The Strategy Pattern involves three key participants with distinct responsibilities:

«interface»
Strategy
+ execute(data): Result
ConcreteStrategyA
+ execute(data): Result
ConcreteStrategyB
+ execute(data): Result
Context
- strategy: Strategy
+ setStrategy(s: Strategy)
+ doOperation(data): Result

Participant Responsibilities

First, Strategy Interface: Declares the common interface for all supported algorithms. This is typically a single method that concrete strategies must implement. The method signature must be generic enough to accommodate all algorithm variations.

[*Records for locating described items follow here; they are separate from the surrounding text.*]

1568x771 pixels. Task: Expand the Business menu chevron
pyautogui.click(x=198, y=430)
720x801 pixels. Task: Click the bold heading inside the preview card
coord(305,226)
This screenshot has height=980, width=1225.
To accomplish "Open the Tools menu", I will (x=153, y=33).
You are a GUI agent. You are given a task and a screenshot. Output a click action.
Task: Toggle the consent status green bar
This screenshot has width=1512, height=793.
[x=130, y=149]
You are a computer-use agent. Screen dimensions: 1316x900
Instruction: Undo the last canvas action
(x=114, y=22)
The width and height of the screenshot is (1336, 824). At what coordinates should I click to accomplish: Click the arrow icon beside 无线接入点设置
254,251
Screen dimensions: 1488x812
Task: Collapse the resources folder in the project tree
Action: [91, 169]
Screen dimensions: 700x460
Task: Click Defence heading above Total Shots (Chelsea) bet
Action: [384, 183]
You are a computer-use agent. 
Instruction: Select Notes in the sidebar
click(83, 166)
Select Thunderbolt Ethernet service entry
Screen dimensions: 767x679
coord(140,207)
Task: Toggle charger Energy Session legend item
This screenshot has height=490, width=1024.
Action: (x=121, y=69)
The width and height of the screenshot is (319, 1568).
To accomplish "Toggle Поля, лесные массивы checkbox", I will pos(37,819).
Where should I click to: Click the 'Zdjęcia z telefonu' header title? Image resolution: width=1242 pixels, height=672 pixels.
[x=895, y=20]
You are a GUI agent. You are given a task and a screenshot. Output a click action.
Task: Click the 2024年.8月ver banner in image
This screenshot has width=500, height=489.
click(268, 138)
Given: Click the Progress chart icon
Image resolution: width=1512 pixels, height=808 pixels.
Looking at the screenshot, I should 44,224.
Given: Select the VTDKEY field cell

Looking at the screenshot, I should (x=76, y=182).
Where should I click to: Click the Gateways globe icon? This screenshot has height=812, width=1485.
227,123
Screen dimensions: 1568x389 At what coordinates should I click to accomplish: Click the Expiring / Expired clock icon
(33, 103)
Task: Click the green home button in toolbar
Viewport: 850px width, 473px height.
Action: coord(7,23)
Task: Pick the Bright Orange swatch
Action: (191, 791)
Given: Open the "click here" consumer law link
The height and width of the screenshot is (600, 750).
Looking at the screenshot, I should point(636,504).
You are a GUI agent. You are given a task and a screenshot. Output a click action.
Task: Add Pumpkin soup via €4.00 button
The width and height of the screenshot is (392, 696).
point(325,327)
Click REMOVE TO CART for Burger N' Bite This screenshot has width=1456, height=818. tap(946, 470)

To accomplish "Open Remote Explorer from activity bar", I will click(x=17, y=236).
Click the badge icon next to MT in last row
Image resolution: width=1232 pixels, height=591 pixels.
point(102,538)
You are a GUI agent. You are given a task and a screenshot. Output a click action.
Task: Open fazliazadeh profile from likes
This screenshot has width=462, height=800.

Second, Concrete Strategy Classes: Implement the Strategy interface with specific algorithm logic. Each concrete strategy is a self-contained unit that can be tested independently. These classes should be stateless when possible, receiving all necessary data through method parameters.

Third, Context Class: Maintains a reference to a Strategy object and delegates algorithm execution to it. The context is decoupled from specific implementations, knowing only the Strategy interface. It may pass itself as an argument to the strategy if the strategy needs access to context data.

Relationships

The Context has an aggregation relationship (◇) with Strategy, meaning the context holds a reference but does not own the strategy's lifecycle. Concrete strategies inherit (▲) from the Strategy interface using interface realization.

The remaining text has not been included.